How Dole is addressing food insecurity

A Q&A with the brand’s global CMO, Rupen Desai

Access to food—healthy food, in particular—has been a challenge for many people across the globe. And the pandemic has only escalated the issue further.

Dole Packaged Foods has set out to curb food insecurity and make nutritious food within reach for everyone, and the company knows it’s no easy feat. We recently spoke with Rupen Desai, global CMO of the brand, about the actions Dole is taking and what it has learned thus far.

Tell us about Dole’s efforts to fight food insecurity.

The world we live in is quite lopsided. Unhealthy food is far more attractive, accessible, and affordable than healthy food. A Happy Meal costs a family [just a few dollars], and you and I would probably end up paying $12 to $14 for a quinoa salad.

In the middle of the pandemic, we launched several ambitious initiatives—almost as a business model for ourselves, but also as promises to the world. One of them is providing access to good nutrition for a billion people in the next few years. This initiative is the best way for us to be purposeful, yet humble enough to know we’re a small drop in the big ocean of the cause.
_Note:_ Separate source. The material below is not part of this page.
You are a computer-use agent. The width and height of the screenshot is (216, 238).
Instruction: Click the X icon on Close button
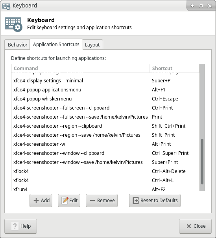point(189,226)
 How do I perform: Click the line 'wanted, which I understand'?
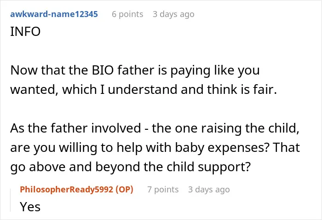(144, 90)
That’s very ambitious and certainly can’t be achieved overnight. What does the rollout look like in the short term, as well as in the long term?

We realized the same thing, that this is one of those infinite games: You’re never going to win in this. And we hope for everyone’s sake that there will be an end to food insecurity, but it’s a long hope.

We began a pilot in Jackson, Mississippi, about four months ago and were working very closely with the mayor. Since then, we’ve been trying to identify systemic changes, because Jackson is one of the most unequal places in the US in terms of access to healthy food. We’re seeing where it is much easier to find unhealthy food than it is to find fresh vegetables and groceries, and whether those areas are scattered around minorities. So, Jackson has been our pilot to test and learn, and we’re now ready to take this to a lot more cities around the US.

Because we’re in it for the long haul, we need to go through a learning process ourselves. Within Dole, we use the word “purposeful” around our initiatives, because they end up becoming global forces. We’ve been doing a whole host of programs around our promises, whether it’s the pilot in Jackson, our recent “#UnstuffedBears” campaign, or other programs looking at plastic reduction or solar power. All of them are centered on those big promises we made to the world, of how we will change as a company in the midst of the pandemic.

The pilot in Jackson is still new, but have you learned any lessons already?

We’ve had a whole host of learnings along the way, though the biggest one is the power of partnerships. What we’ve learned is that there are enough like-minded partners. Whether it’s NGOs [nongovernmental organizations], government bodies, schools, or the Boys and Girls Club in Jackson, each of them is individually trying to chip away at this huge rock. And by joining together, we’ve been able to maximize our effort.

How will you decide which markets you want to branch out to?

From our end, [we’re looking at] every city, every county, and every state where there is inequality. And the inequality can be between food and feed, between what’s grown, what lands in people’s hands, and what barriers people have to nutrition, such as affordability. All of these factors would make a city a great contender.

We’ve also been asking people to participate and to nominate their city and tell us why. After we’ve taken a look at what we found and which cities people have nominated, we’ll announce our next city and our plans of how we will take learnings from Jackson to as many cities as we can.

Are you looking to take this worldwide as well?

Yes. The challenge of inequality is global. While the challenge in the US may be specific to food deserts and minority communities, that can be related to other causes worldwide. So, we’re doing a similar set of pilots in Asia.

As a company, we need to keep increasing the impact we can have, whether it’s through our products, our actions, our innovation, the way we are structured, the partners we work with, or beyond.

The pandemic has accelerated your efforts. But has it also shaped them in any way?

Yes, in a weird way. The pandemic has shown us that nothing we planned for came to fruition, but that, in a brilliant way, everything that did come to fruition was what we should have planned for in the first place. The biggest pivot we did—in hindsight—was to stop trying to talk about any of this and start acting on it.